> LESETEXT
Spätestens als ein Beweisantrag des Verteidigers zum Videomaterial abgelehnt wurde.
Richter Hobro Klatte kenne ich schließlich aus meinem Langzeitgewahrsamverfahren beim Castor 2008. Damals verkündete er einen Beschluss, den er vor meiner Anhörung zur Sache bereits geschrieben und ausgedruckt hatte. Die Anhörung war eine Formsache, wie die Beweisaufnahme heute.
Wie die Verhältnisse stehen wurde heute klar: ein paar Worte, aus dem Kontext gerissen, führen zu einer Anklage gegen einen Polit-Aktivisten, der entlastende Teil der Aussage wird ignoriert. Wenn der Lüneburger Polizeipräsident Herr Niehörster mich aus dem Nichts heraus in einem Fernsehinterview als krank und verrückt bezeichnet, weil ich mich kletternd gegen den Atomstaat engagiere, reicht ein Videoauszug als Beweismittel nicht, weil dieser „aus dem Kontext“ gerissen ist und eigentlich sei die Aussage insgesamt nicht so schlimm und das Interview viel länger gewesen, so das Gericht.
„Erlaubt ist, dass der Lüneburger Polzeipräsident Niehörster die bekannte Anti-Atom-Aktivistin Cecile Lecomte als „krank“ und „verrückt“ beleidigen darf, während es verboten ist, so über Herrn Niehörster zu reden, auch wenn uns eine solche Wortwahl zuwider wäre.„ Erklärte Olaf in bei seinem letzten Wort dazu.
Das Urteil stand heute schon zu Beginn der Beweisaufnahme fest; die Beweisaufnahme war nur eine Formsache. Die Verteidigung begrenzte sich auf das Minimum. Ein offensiv geführter Prozess war es nicht. Gut, bei einem derart absurden Justiztheater stellt sich die Frage, wie viel Energie Mensch im Prozess rein stecken will. Gleichzeitig sind solche Bagatellprozesse eine schöne politische Bühne – nicht nur für tatkräftige Worte gegen die Atomkraft und das politische System, was dazu gehört , sondern auch für Justizkritik und Sand im Getriebe der Urteilsfabrik. Die Verteidigung hätte auf dieser Ebene mehr herausholen können, so mein Eindruck. Natürlich führt jeder seinen Prozess wie er will und es soll so bleiben.

> ZU BEANTWORTENDE FRAGEN
A - Nennen Sie sämtliche Personen, die im Lesetext über das Gerichtsverfahren mit Namen erwähnt werden.
B - Führen Sie den Lesetext über das Gerichtsverfahren im Anschluss an seinen letzten Satz weiter.
Das nachstehende Material ist eigenständig und steht in keinem Zusammenhang mit dem Lesetext.

> AUSZUG DATENSATZ

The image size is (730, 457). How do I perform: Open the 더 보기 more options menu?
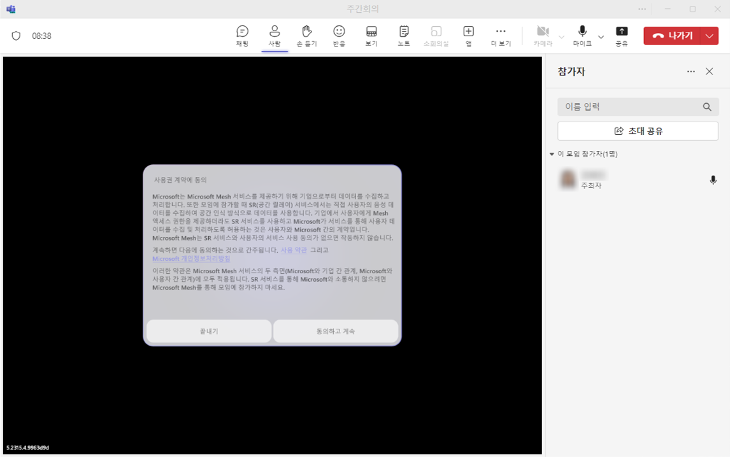coord(500,36)
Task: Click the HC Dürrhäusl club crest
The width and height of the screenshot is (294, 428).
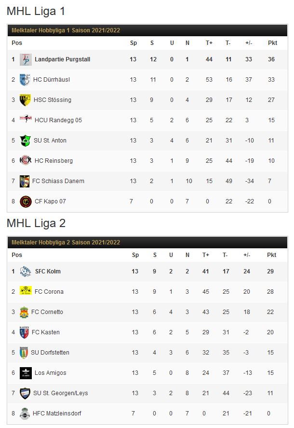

> ERGEBNISSE JE AUFGABE
A -
- Hobro Klatte
- Niehörster
- Cecile Lecomte
- Olaf

B -
Sein letztes Wort nutzte Olaf für eine kämpferische politische Rede, die mit einem längeren Applaus im Publikum empfangen wurde. Die Justiz bezeichnete er als Handlager des kriminellen Systems der Atomindustrie und deren Helfeshelfer_innen in den Regierungen und führte zahlreiche Beispiele aus. Seine Prozesserklärung ist auf der Homepage von Castor Schottern nachzulesen.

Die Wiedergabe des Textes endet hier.